Update the optimal solution and value according to the fitness of each generation.
5.
Determine whether the current time satisfies the termination condition and output the optimal parameter; otherwise, repeat Step 3.
Step 4: establishing the HKELM model and predicting the sales cycle:
The optimal parameters found using the CMTCPO in Step 3 are substituted into the reconstructed HKELM model to predict the cycle of second-hand house removal.
Step 5: analysis of the accuracy and reliability of the predicted results:
To prevent over-fitting of the model, we performed a ten-fold cross-validation. This involved randomly dividing the data into 10 groups, using 9 of them for training and the remaining group for testing. If the RMSE, MAPE, and maximum relative error of the prediction results are very similar across the 10 iterations, it indicates that the model’s predictions are accurate and that over-fitting is not present.
To assess the reliability of the predicted sales cycle, this study employs the Bland–Altman analysis method. If the difference between the predicted results and the actual values falls within the 95% confidence interval, the predictions are deemed more reliable.
If the model meets the accuracy and reliability requirements simultaneously, the prediction process is completed. Otherwise, Step 3 and Step 4 will be repeated, and the prediction results will be analyzed again until the conditions are met.
The flow chart of this study is shown in Figure 6:
In summary, our study used the SOR model to identify 33 influencing factors, and the selected influencing factors were more comprehensive than previous studies. At the same time, the original crown porcupine optimizer is improved and used to optimize the hybrid kernel extreme learning machine. Based on this, a novel second-hand house removal cycle prediction model is proposed.

3. Case Analysis

3.1. Data Preprocessing and Correlation Analysis

Based on the crawler technology, this study selected 400 second-hand houses from cities including Shanghai, Shenzhen, Guangzhou, Chengdu, Qingdao, Nanchang, Luoyang, and Guilin. The aim was to verify the proposed prediction model’s accuracy, efficiency, and applicability. To maintain the integrity and authenticity of the data, any original samples with missing values were removed.

Collected data.
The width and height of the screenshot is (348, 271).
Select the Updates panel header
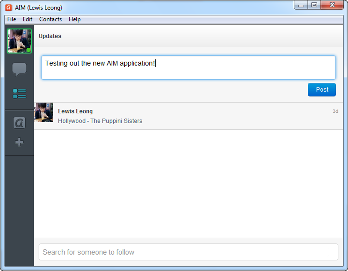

Complete the following.
[1] Translate into Spanish this sentence from the text on predicting second-hand house sales cycles: "To prevent over-fitting of the model, we performed a ten-fold cross-validation."
[2] According to the text on predicting second-hand house sales cycles, which method is used to assess the reliability of the predicted sales cycle?

Final results.
[1] Para evitar el sobreajuste del modelo, realizamos una validación cruzada de diez pliegues.

[2] The Bland–Altman analysis method.